Il faut dire que les risques de heurter les partenaires sociaux, et particulièrement les représentants des salariés, sont légion. La réforme est précédée d'une réputation sulfureuse, notamment cette idée de donner priorité à l'accord d'entreprise sur l'accord de branche (le secteur d'activité) et la loi. Une inversion de la hiérarchie des normes déjà présente dans la loi El Khomri, et qui avait déjà fait bondir les syndicats. D'où les précautions des deux ministres, Muriel Pénicaud privilégiant le mot "articulation" entre le pouvoir de la branche et celui de l'entreprise.


Mais pour traiter quelles questions, au juste ? Là où le document du Parisien prêtait à l'exécutif l'intention de laisser à l'entreprise le soin de décider les conditions de licenciement dans le cadre d'un CDI, par exemple, rien de tel ici. A peine la ministre du Travail évoque-t-elle "la gestion du temps de travail" déléguée à ce niveau.  "L'entreprise est le meilleur lieu pour y définir le meilleur vivre-ensemble possible", justifie la ministre, qui ne cache pas son ambition de donner une approche "plus contractuelle" au code du travail.

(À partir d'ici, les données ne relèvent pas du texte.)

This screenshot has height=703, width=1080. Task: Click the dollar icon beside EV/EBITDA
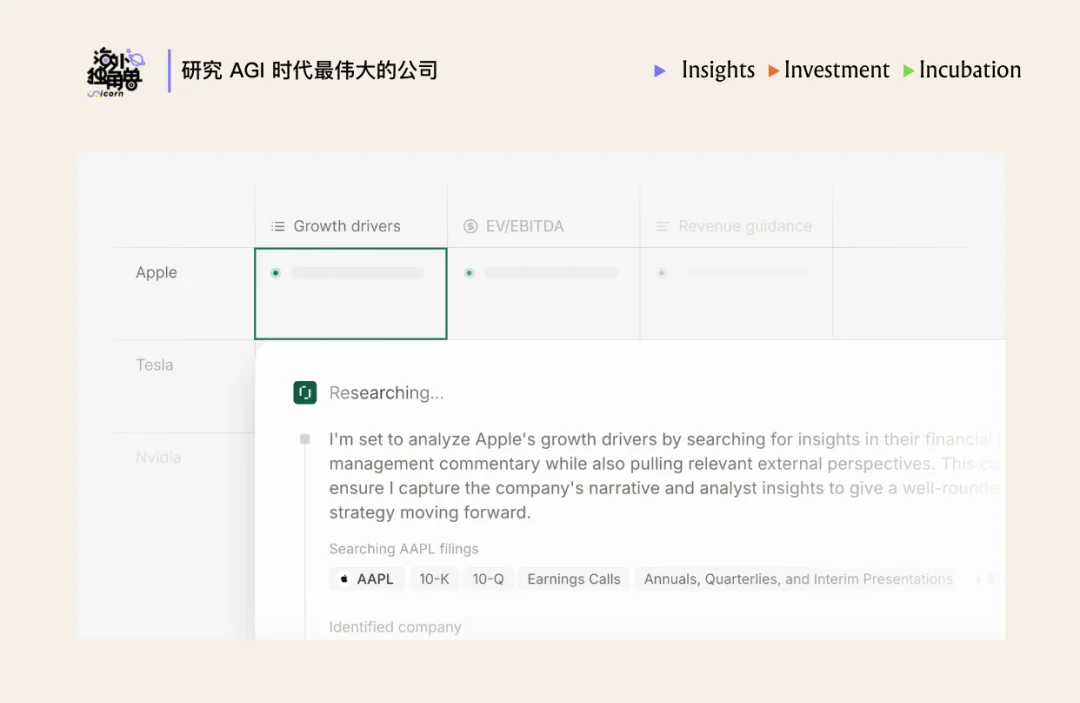(470, 227)
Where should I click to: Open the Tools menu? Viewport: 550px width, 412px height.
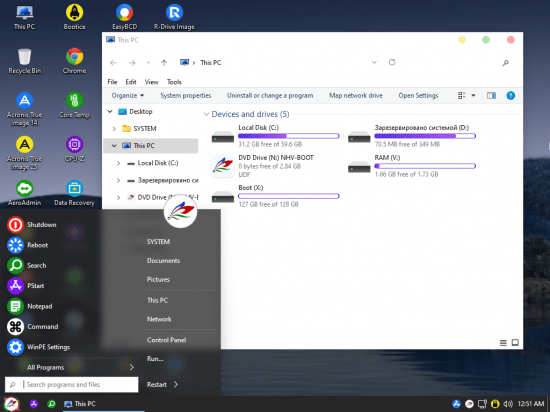174,82
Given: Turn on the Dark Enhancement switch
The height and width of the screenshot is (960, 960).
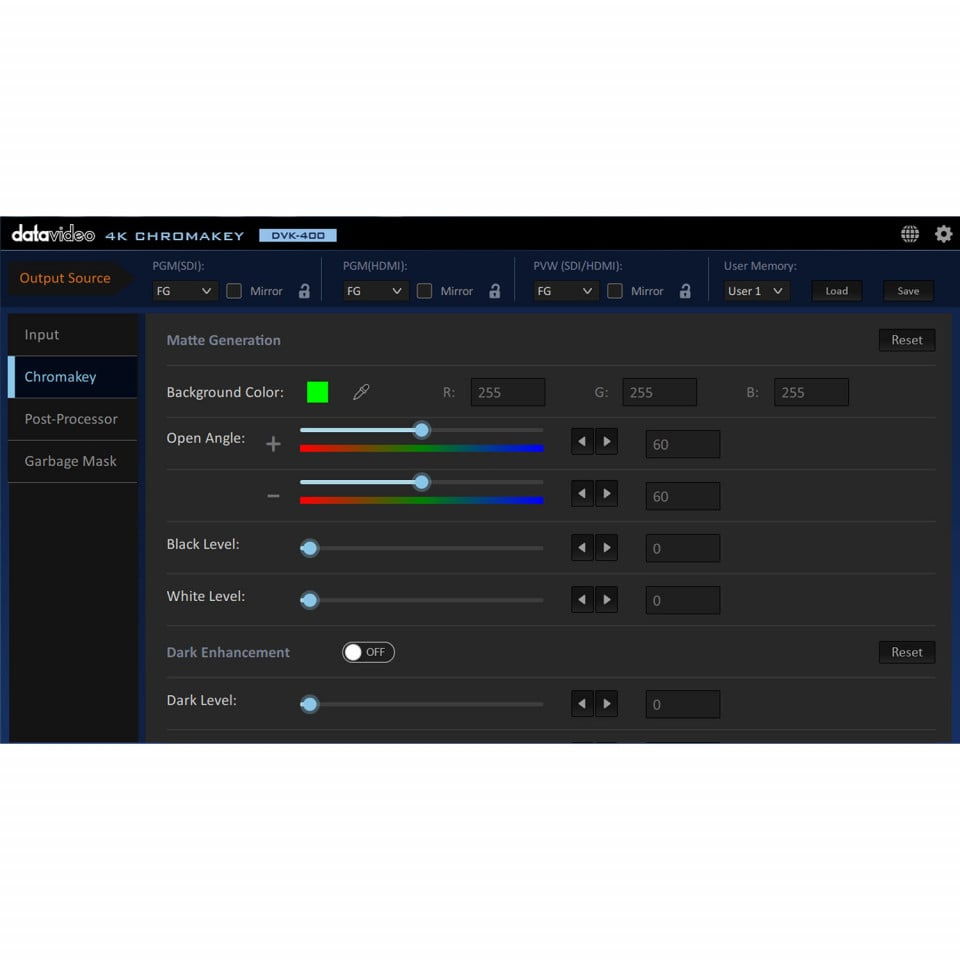Looking at the screenshot, I should point(368,652).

Muriel Pénicaud ne cédera à la tentation de définir ses objectifs qu'à deux reprises. D'abord dans sa volonté de réformer les conditions du dialogue social dans l'entreprise (sécurisation des personnels syndiqués, fusion des instances représentatives du personnel, dont la multiplication, estime-t-elle, "donne une mauvaise image du dialogue social"). Et ensuite dans celle d'encadrer les indemnités prud'homales. Une autre pomme de discorde pour les syndicats, qu'il faut bien ménager pour s'éviter une fronde sociale à la rentrée.